The main limitation of the survey portion of the study is its reliance on the reported experiences and opinions of the participants as the main source of data – it tells us what participants did and what they think about the experience, but it does not tell us why or how the results were obtained. Therefore, in the qualitative phase, our goals were to identify specifi c actions, resources, strategies, stakeholders, relationships, and methods that appear to be associated with successful elements of each group. We considered aspects such as leadership, management, goals and incentives, meeting structure, activities between meetings, and technology use to try to understand the dynamics, challenges, and accomplishments of each of the three groups.

iGOV INSTITUTE
  • Observations – One member of the evaluation team attended each of the iGov Institutes (2007-1010) as a formal observer.
  • Exit and follow-up surveys – An exit survey was administered to all of the iGov cohorts (i.e., 2007-2010, total n = 74) within two months of attending the institute. In total, 74 participants responded (a 100 percent response rate). Follow-up surveys were administered to the 2007, 2008, and 2009 cohorts one year later (n=46 of 54, response rate 85 percent) and again to the 2007 and 2008 cohorts two years later (n=27 of 34, response rate 79 percent). The exit survey consisted of 10 Likert scale items with multiple sub-items, open-ended questions, and network questions.
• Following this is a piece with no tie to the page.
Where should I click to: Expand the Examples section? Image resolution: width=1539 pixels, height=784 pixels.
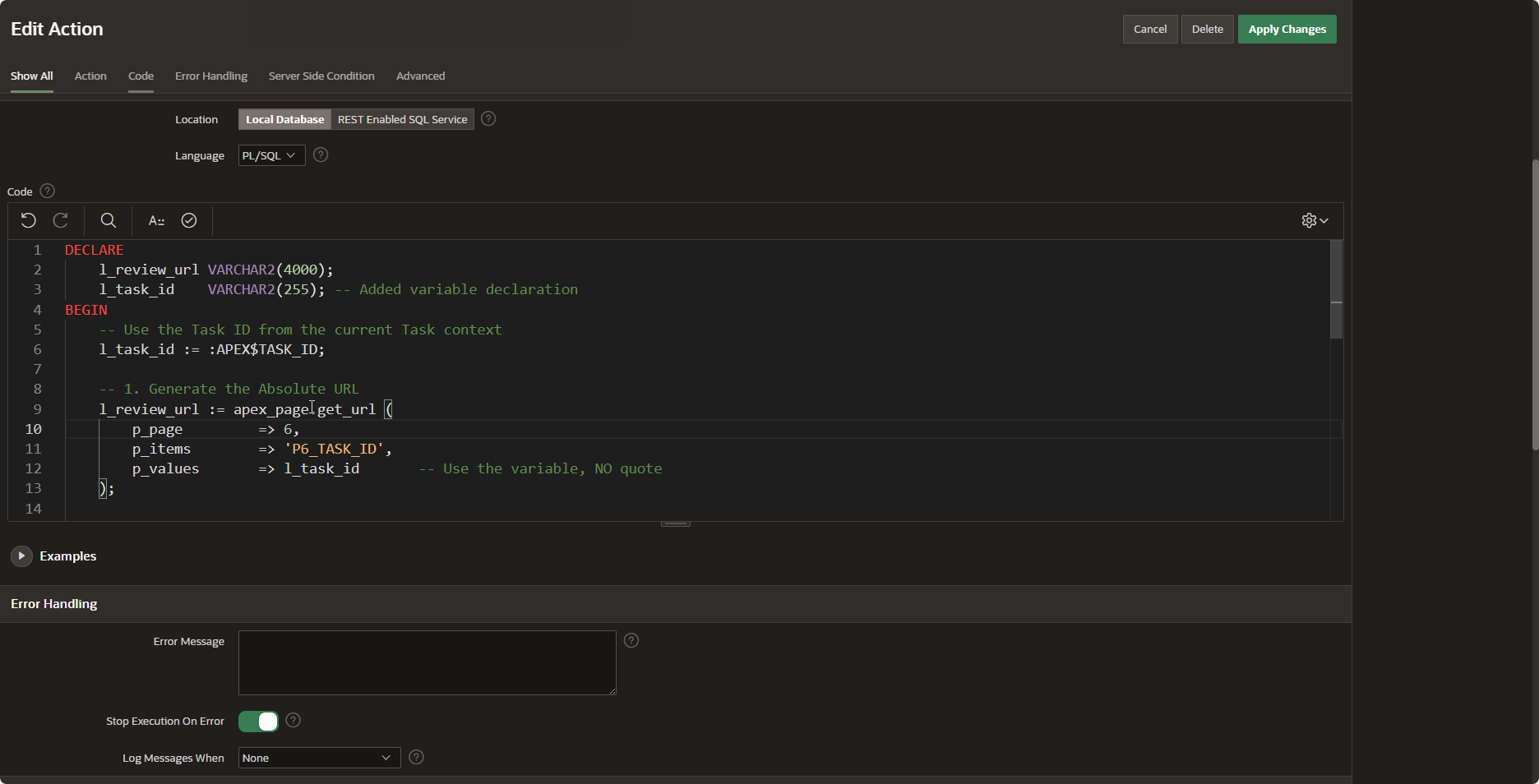coord(21,556)
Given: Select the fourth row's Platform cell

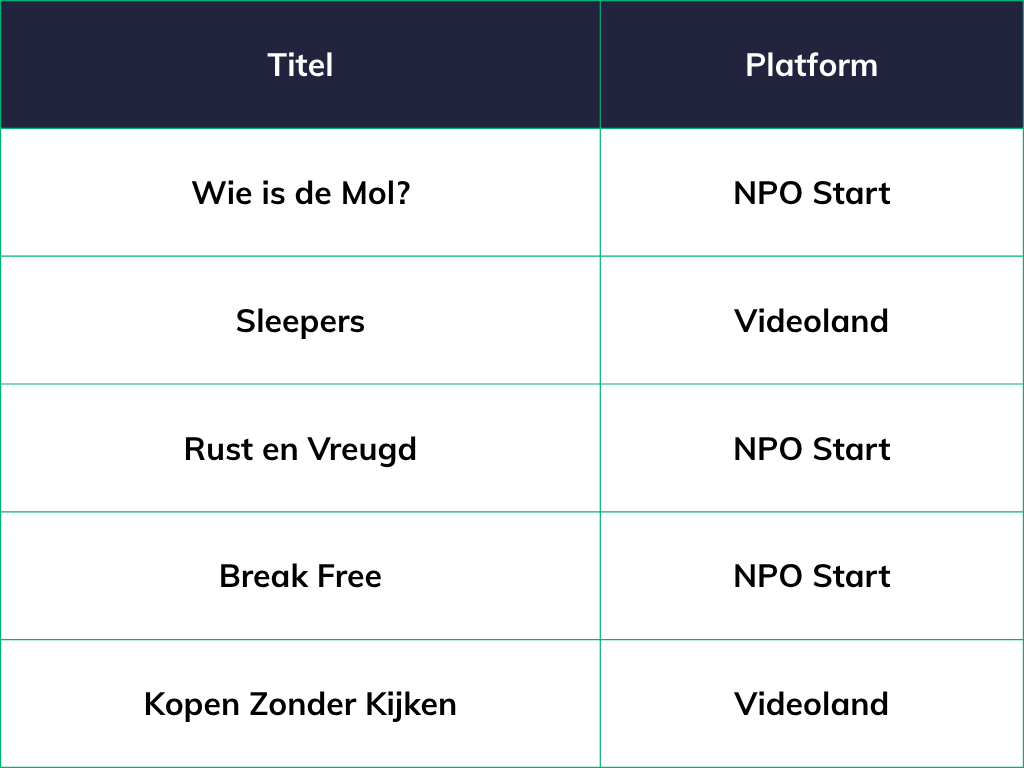Looking at the screenshot, I should click(x=811, y=576).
The subsequent follow-up surveys tracked the changes in attitudes and opinions of a sub-set of the 10 Likert scale exit survey questions, and added additional Likert scale and open ended questions.
Together the surveys covered the following topics:
  • Opinions about general and specific elements of the experience;
  • Assessment of the value of certain features of the iGov program, such as the value of discussionbased site visits;
  • Identification of research products such as journal articles, or dissertations associated with iGov participation or influence;
  • Interactions in the larger DG community during the time of the experiment such as conference participation;
  • Barriers to engaging in international education opportunities such as funding or visa requirements;
  • Demographic questions such as amount of international experience, discipline, institutional location, and year in doctoral program; and
  • Several open-ended questions covering personal and professional benefits or achievements, and other community building activities.
Additional variables were created or calculated in order to assign respondents to groups according to citizenship (US versus non-US), by gender, by status in doctoral program (Advanced - 3 or more years versus Early - two or fewer years), home base of educational institution (US-based versus Internationally-based), and citizenship in a developed or developing country.
  • Related artifacts – iGov programs, contents of the wiki associated with each year, email correspondence, press releases, and other artifacts were collected to provide context information.
The survey and observation data also served as a way to assess the strengths and weaknesses of each year’s program, examining curriculum, speakers, site visits, location, and overall experience. Using formative assessments provided an active learning cycle from year to year. For example, the addition of a local walking tour, “speed dating” exercise, and junior faculty were the results of the first year evaluation. The exit and follow-up surveys were analyzed by individual cohort and also combined to represent an overall assessment of the iGov strategy.